Warrantless Cellphone 'Tower Dumps' Becoming Go-To Tool For Law Enforcement

from the just-get-it-all,-you-never-know-when-you'll-need-it dept

Our founding fathers understood the problems with overly-broad warrants and the dangers posed by unreasonable searches and seizures. These were the sort of things kings did because the populace had no way to check that power. So, when they decided the US wouldn't be run like a patriarchal state, they built in protections for the new nation's inhabitants.

But they also understood that these checks on government power might be inconvenient for law enforcement and security agencies, which is why they built in extensive waivers and exceptions that would allow these entities to bypass the limits in order to pursue criminals, terrorists and whistleblowers. As the wording clearly states in the Bill of Rights, the people are guaranteed certain protections "unless, you know, we're trying to catch bad guys."

It's true.** Our founding fathers would be amazed to observe the ruckus being raised by so-called "defenders" of rights in the wake of the NSA leaks or the rising amount of evidence showing government agencies are willing to exploit every loophole (mainly the Third Party Doctrine) to seize tons of data completely unrelated to the investigations at hand.

**It absolutely fucking isn't.

Jess Remington at Reason points out another of these "non-events" being carried out under the name of law enforcement.

Police officers in Richland County, South Carolina are currently defending the use of a controversial investigation method that grants their departments access to thousands of cell phone users’ data in the search for criminals.

The technique, in which law enforcement officials rely on what are known as “tower dumps,” is an increasingly common policing tactic in local departments across the country.

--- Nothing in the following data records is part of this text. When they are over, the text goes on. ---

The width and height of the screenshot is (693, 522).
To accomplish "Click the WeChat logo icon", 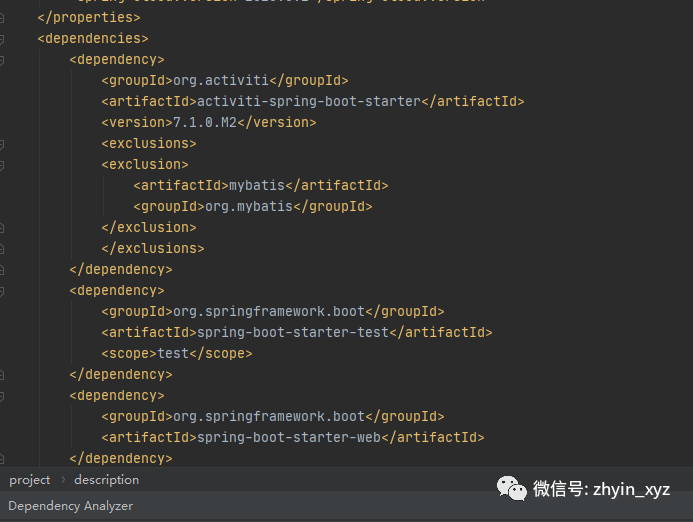I will click(513, 488).
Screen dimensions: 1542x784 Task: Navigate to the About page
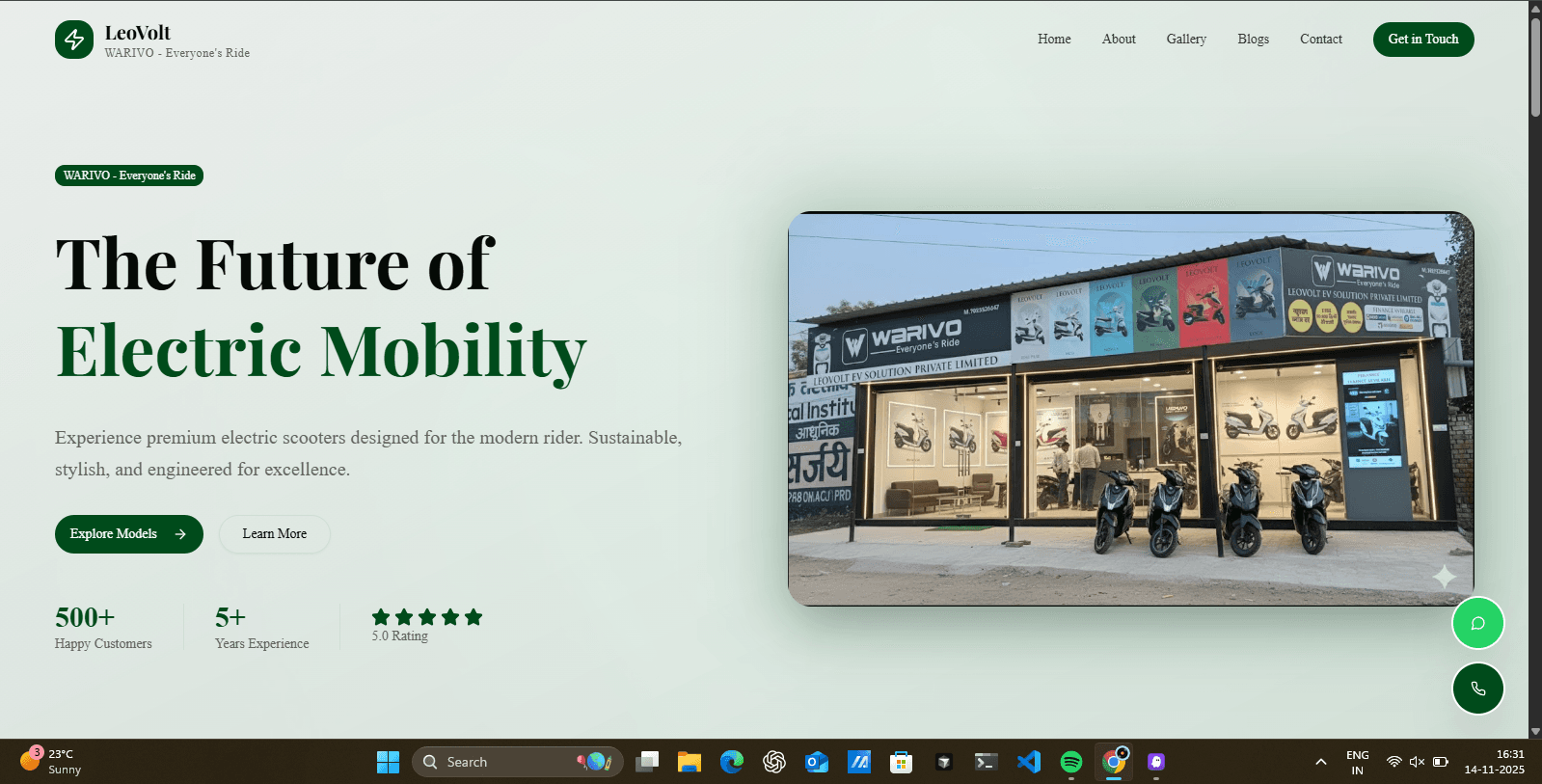(x=1119, y=40)
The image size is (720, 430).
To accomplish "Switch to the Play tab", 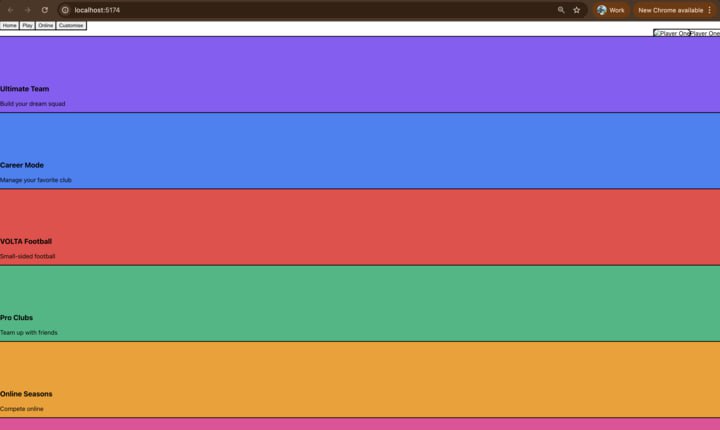I will pyautogui.click(x=27, y=25).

Following a crime, law enforcement officials locate nearby cell towers and request all of the call, text, and data transmissions that occurred during the crime from the tower’s provider. The majority of the data collected belongs to individuals with no connection to the crime.
How does one's info end up being swept up in a tower dump? Does one have a cellphone with a signal? Yeah, that's how. Checking your email? Surfing the web? Making a call? Sending a text message? It all goes in the dump. And South Carolina cops are helping themselves to all of this data because, hey, it makes capturing bad guys a little easier. (CAUTION: AUTOPLAY IN EFFECT)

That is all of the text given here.